Hacker News new | past | comments | ask | show | jobs | submit login

+1; Ideally I want a tool I don't have to specify the context for. If I can point it via config files at my medium-sized codebase once (~2000 py files; 300k LOC according to `cloc`) then it starts to get actually usable.

Cursor Composer doesn't handle that and seems geared towards a small handful of handpicked files.

Would codebuff be able to handle a proper sized codebase? Or do the models fundamentally not handle that much context?




Yes. Natively, the models are limited to 200k tokens which is on the order of dozens of files, which is way too small.

But Codebuff has a whole preliminary step where it searches your codebase to find relevant files to your query, and only those get added to the coding agent's context.

That's why I think it should work up to medium-large codebases. If the codebase is too large, then our file-finding step will also start to fail.

I would give it a shot on your codebase. I think it should work.


RAG is a well-known technique now, and to paraphrase Emily Bender[1], here are some reasons why it's not a solution.

The code extruded from the LLM is still synthetic code, and likely to contain errors both in the form of extra tokens motivated by the pre-training data for the LLM rather than the input texts AND in the form of omission. It's difficult to detect when the summary you are relying on is actually missing critical information.

Even if the set up includes the links to the retrieved documents, the presence of the generated code discourages users from actually drilling down and reading them.

This is still a framing that says: Your question has an answer, and the computer can give it to you.

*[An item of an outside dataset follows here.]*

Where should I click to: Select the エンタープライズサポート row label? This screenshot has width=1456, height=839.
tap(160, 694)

1 https://buttondown.com/maiht3k/archive/information-literacy-...


We actually don't use RAG! It's not that good as you say.

We build a description of the codebase including the file tree and parsed function names and class names, and then just ask Haiku which files are relevant!

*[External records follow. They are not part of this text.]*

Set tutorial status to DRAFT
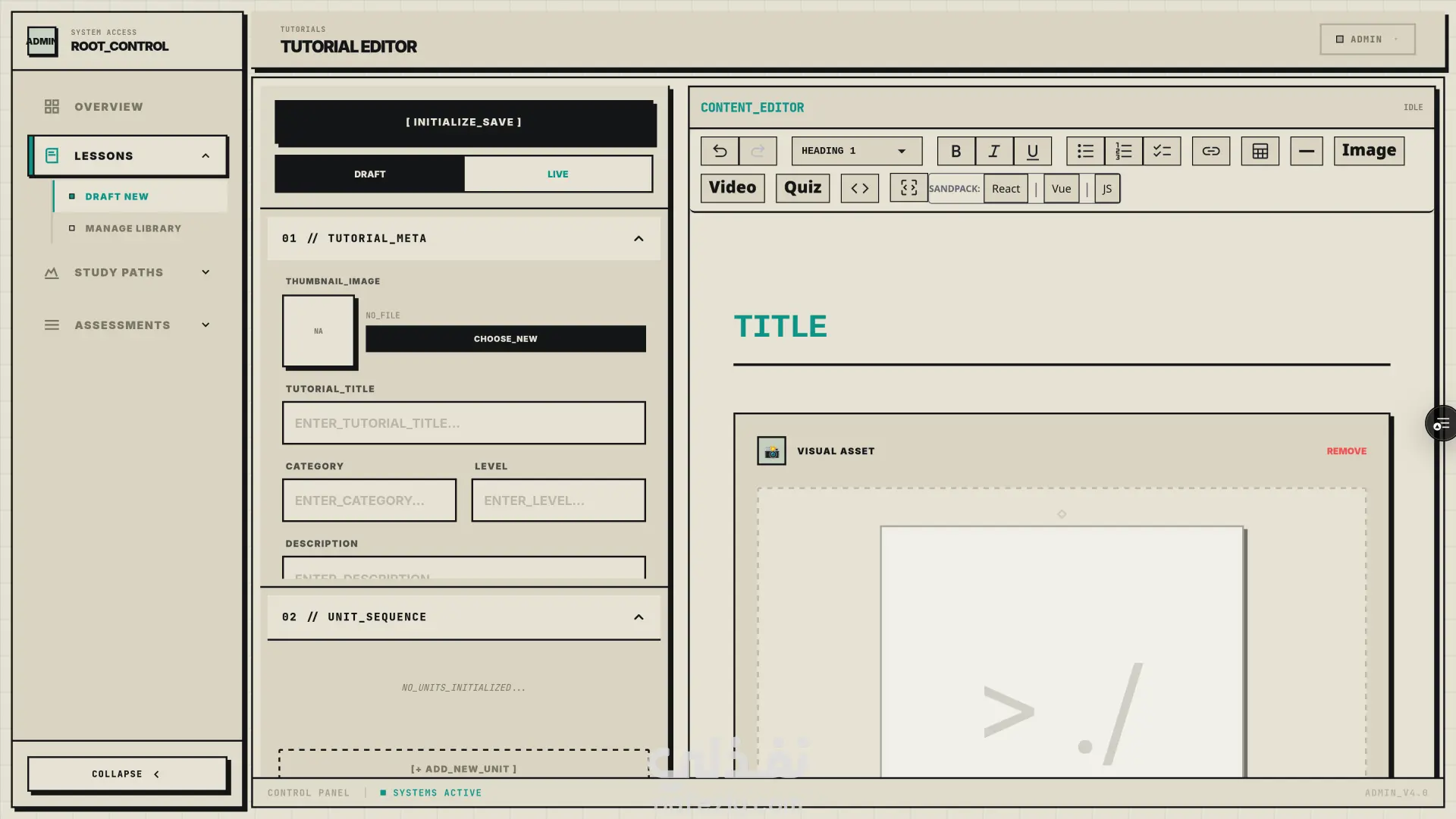Image resolution: width=1456 pixels, height=819 pixels. 369,174

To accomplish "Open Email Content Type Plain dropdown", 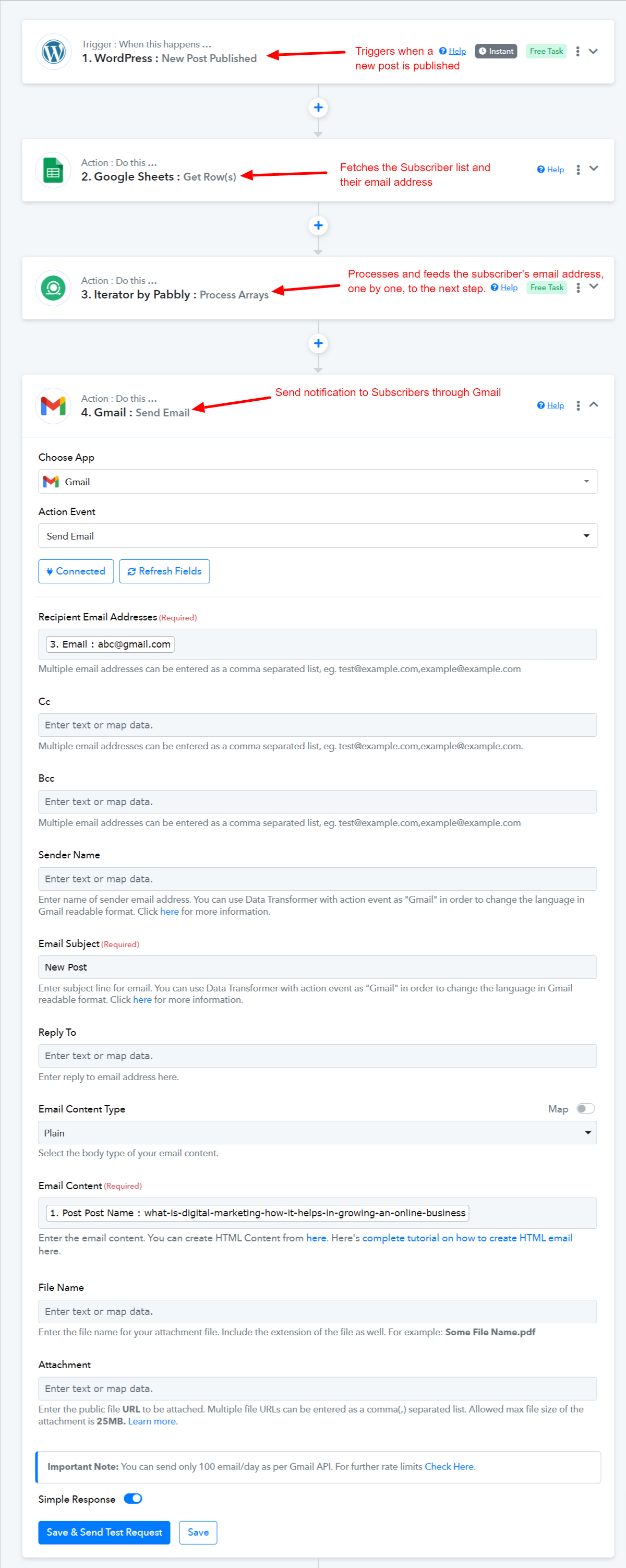I will pyautogui.click(x=318, y=1132).
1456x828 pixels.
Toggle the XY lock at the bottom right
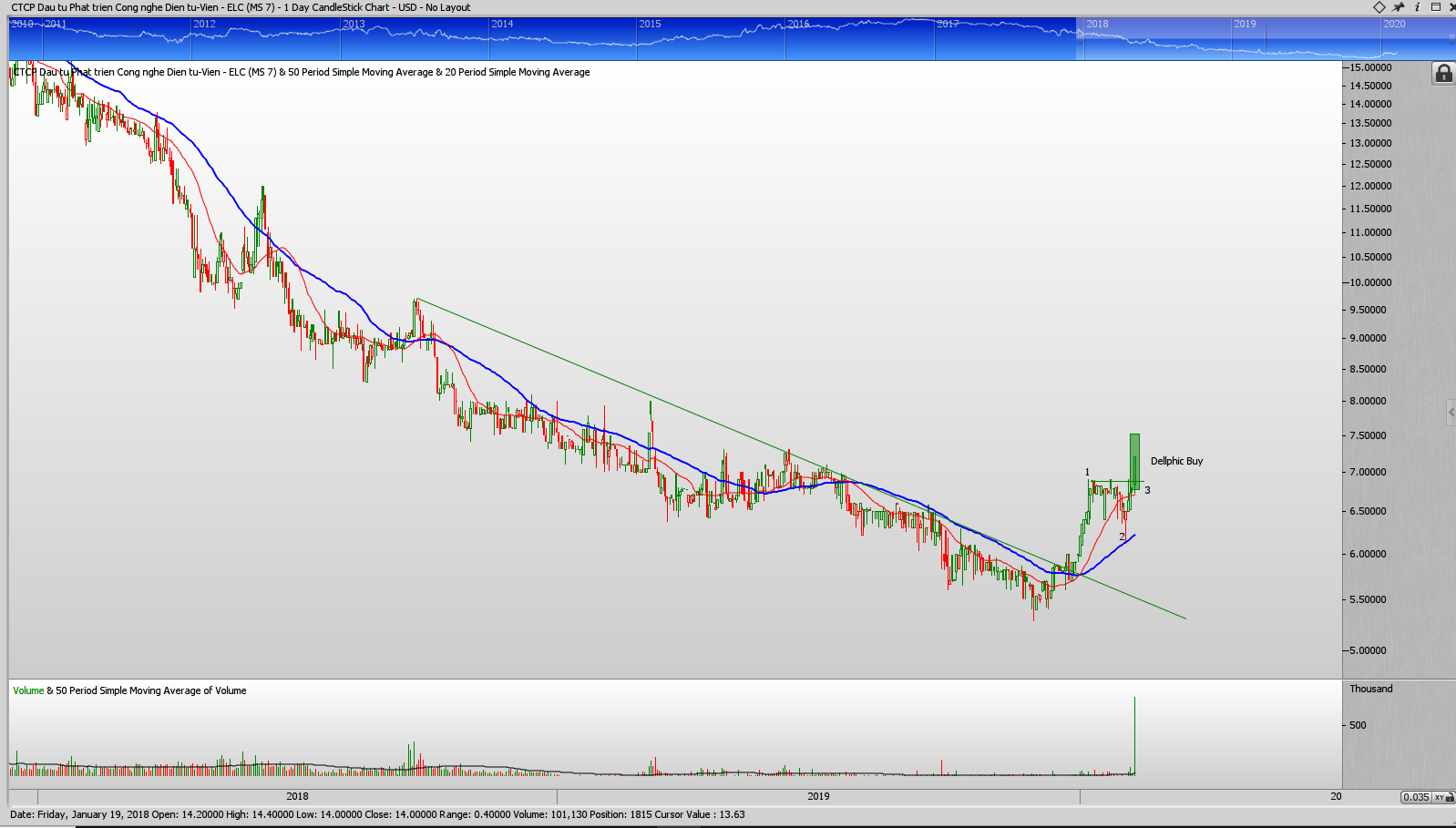click(x=1444, y=797)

This works much better and doesn't require slowly creating an index. You can just run Codebuff in any directory and it works.


It sounds like it's arguably still a form of RAG, just where the retrieval is very different. I'm not saying that to knock your approach, just saying that it sounds like it's still the case where you're retrieving some context and then using that context to augment further generation. (I get that's definitely not what people think of when you say RAG though.)


Genuine question: at what point does the term RAG lose its meaning? Seems like LLMs work best when they have the right context, and that context must be pulled from somewhere for the LLM. But if that's RAG, then what isn't? Do you have a take on this? Been struggling to frame all this in my head, so would love some insight.


RAG is a search step in an attempt to put relevant context into a prompt before performing inference. You are “augmenting” the prompt by “retrieving” information from a data set before giving it to an LLM to “generate” a response. The data set may be the internet, or a code base, or text files. The typical examples online uses an embedding model and a vector database for the search step, but doing a web query before inference is also RAG. Perplexity.ai is a RAG (but fairly good quality). I would argue that Codebuff’s directory tree search to find relevant files is a search step. It’s not the same as a similarity search on vector embeddings, and it’s not PageRank, but it is a search step.

Things that aren’t RAG, but are also ways to get a LLM to “know” things that it didn’t know prior:

1. Fine-tuning with your custom training data, since it modifies the model weights instead of adding context. 2. LoRA with your custom training data, since it adds a few layers on top of a foundation model. 3. Stuffing all your context into the prompt, since there is no search step being performed.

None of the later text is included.